◆ **Vorliegender Auszug**:
== == ==

# taz.de -- Einigung über Elbschlick: Ablass für Flussvertiefung
       
       > Hamburg und Kiel einigen sich bei Schlickverklappung. Sediment aus dem
       > Hamburger Hafen darf weiter bei Helgoland versenkt werden. Hamburg zahlt
       > mehr.
       
 (IMG) Bild: Des einen Freud, des andern Leid: Elbschlick
       
       Hamburg taz | Aufatmen bei der Hamburger Hafenwirtschaft: Sedimente aus dem
       Hamburger Hafen dürfen auch in den kommenden zehn Jahren in der Nordsee
       versenkt werden. Auf ein entsprechendes Eckpunktepapier hat sich der
       Hamburger Senat mit der schleswig-holsteinischen Landesregierung geeinigt.
       
       Hamburg darf demnach mehr Baggergut verklappen als bisher, muss dafür aber
       auch mehr bezahlen. Auf eine entsprechende Erlaubnis hatten sich die drei
       Anrainerländer der Unterelbe mit dem Bund bereits im Dezember im Grundsatz
       verständigt.
       
       Mit der Einigung endet ein Streit zwischen Nachbarn, der Hamburg zunehmend
       in die Bredouille gebracht hat, weil der Stadtstaat nicht mehr wusste,
       [1][wohin mit dem Schlick und Sand aus seinem Hafen]. Das Sedimentaufkommen
       hat im Zuge der jüngsten Elbvertiefung Rekordwerte erreicht, so dass die
       Wasser- und Schifffahrtsverwaltung des Bundes (WSV) mit dem Baggern nicht
       hinterherkommt.
       
       Sie sieht sich deshalb außerstande, die mit der Elbanpassung versprochenen
       Fahrtiefen zu gewährleisten. Die Lotsenbrüderschaft kritisierte,
       400-Meter-Schiffe müssten „Slalom“ um die Untiefen fahren.

== == ==

◆ **Bereitgestellte Daten**:
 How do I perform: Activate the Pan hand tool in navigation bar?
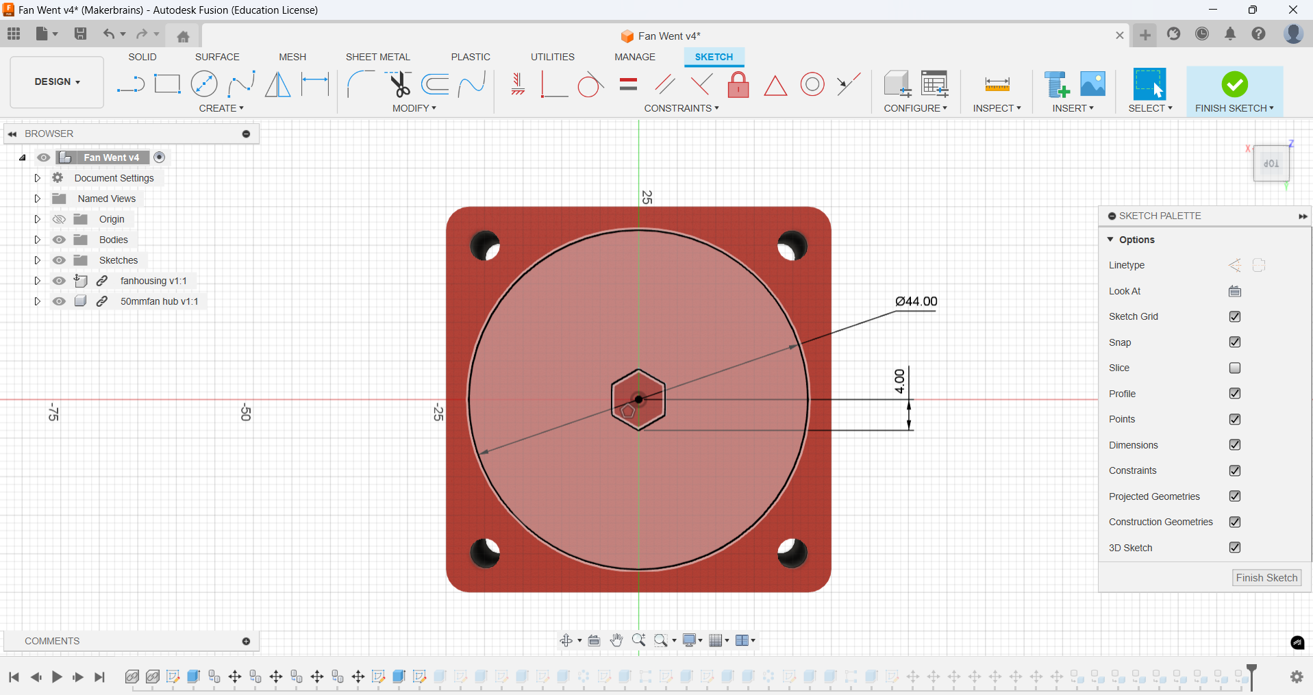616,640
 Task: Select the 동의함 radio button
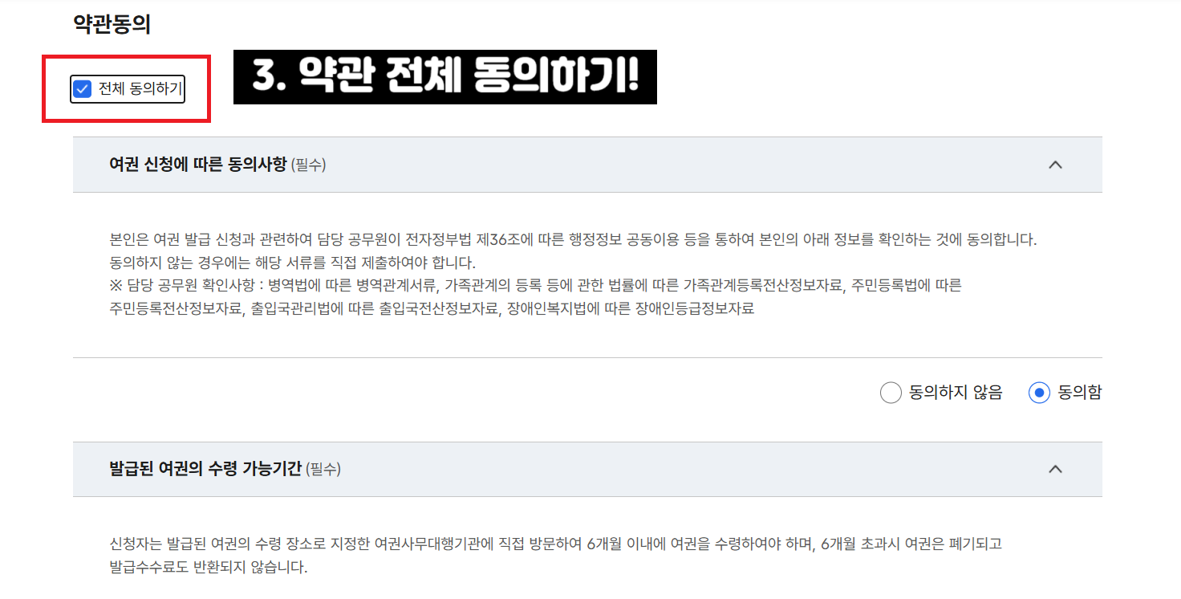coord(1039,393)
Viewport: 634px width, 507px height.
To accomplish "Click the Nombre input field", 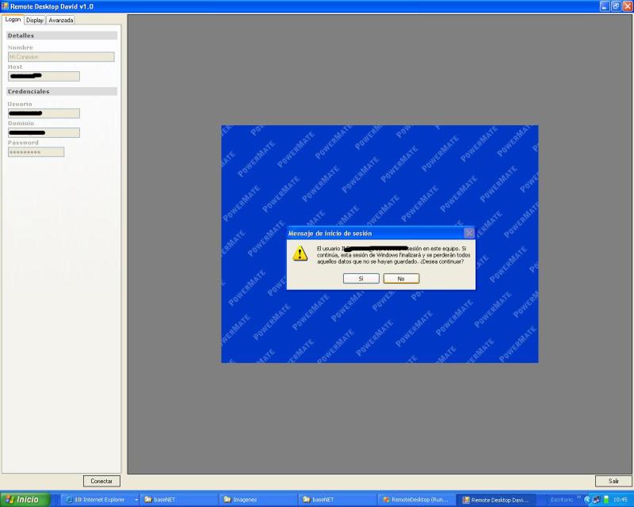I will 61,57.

== == ==

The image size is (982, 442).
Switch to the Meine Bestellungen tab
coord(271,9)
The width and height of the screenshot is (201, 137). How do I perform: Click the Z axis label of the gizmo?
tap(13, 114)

== == ==

◆ **Gestellte Aufgabe**: Führe den Artikel über die Einigung zum Elbschlick im Anschluss an seinen letzten Satz weiter.

◆ **Antwort**:
       ## Keine Verklappung vorm Nationalpark
       
       Vom Tisch ist mit dem Eckpunktepapier die Hamburger Ankündigung, den
       Schlick zur Not [2][vor der Vogelinsel Scharhörn an der Elbmündung zu
       verklappen], also auf hamburgischem Gebiet. Malte Siegert,
       Landesvorsitzender des Naturschutzbundes (Nabu) findet es „gut, dass
       Hamburg eingelenkt hat, trotz der höheren Kosten“. Denn die angedachte
       Stelle liegt direkt am Rande des Nationalparks Wattenmeer, eines Naturraums
       von Weltrang.
       
       Darüber, wie stark der Nationalpark unter der Verklappung vor der Türe
       leiden würde, scheiden sich die Geister Hamburgs und seiner Nachbarländer.
       Der Bund und das betroffene Niedersachsen lehnten sie jedenfalls strikt ab.
       Jetzt sagt Schleswig-Holsteins Umweltminister Tobias Goldschmidt (Grüne):
       „Die Vereinbarung atmet den Geist der gemeinsamen Verantwortung: für das
       Weltnaturerbe Wattenmeer, die Elbe sowie den Hamburger Hafen als
       wirtschaftliche Drehscheibe Nordeuropas.“
       
       Der Hamburger Nabu-Vorsitzende Siegert regt an, hierbei nicht
       stehenzubleiben, sondern zu überlegen: „Wie kann man dauerhaft dieses
       Mengen vermeiden?“ Für ihn bestünde die Lösung darin, allenfalls die neu
       geschaffene Breite der Fahrrinne zu behalten aber nicht deren Tiefe, um so
       die Sedimentation zu dämpfen.
       
       Schon heute liefen die großen Containerfrachter Hamburg nicht voll beladen
       an, sagt Siegert. [3][Kooperierte Hamburg mit Bremerhaven und
       Wilhelmshaven], so das mantrahaft vorgetragene Argument der Umweltverbände,
       könnte Hamburg auf die Tiefe verzichten.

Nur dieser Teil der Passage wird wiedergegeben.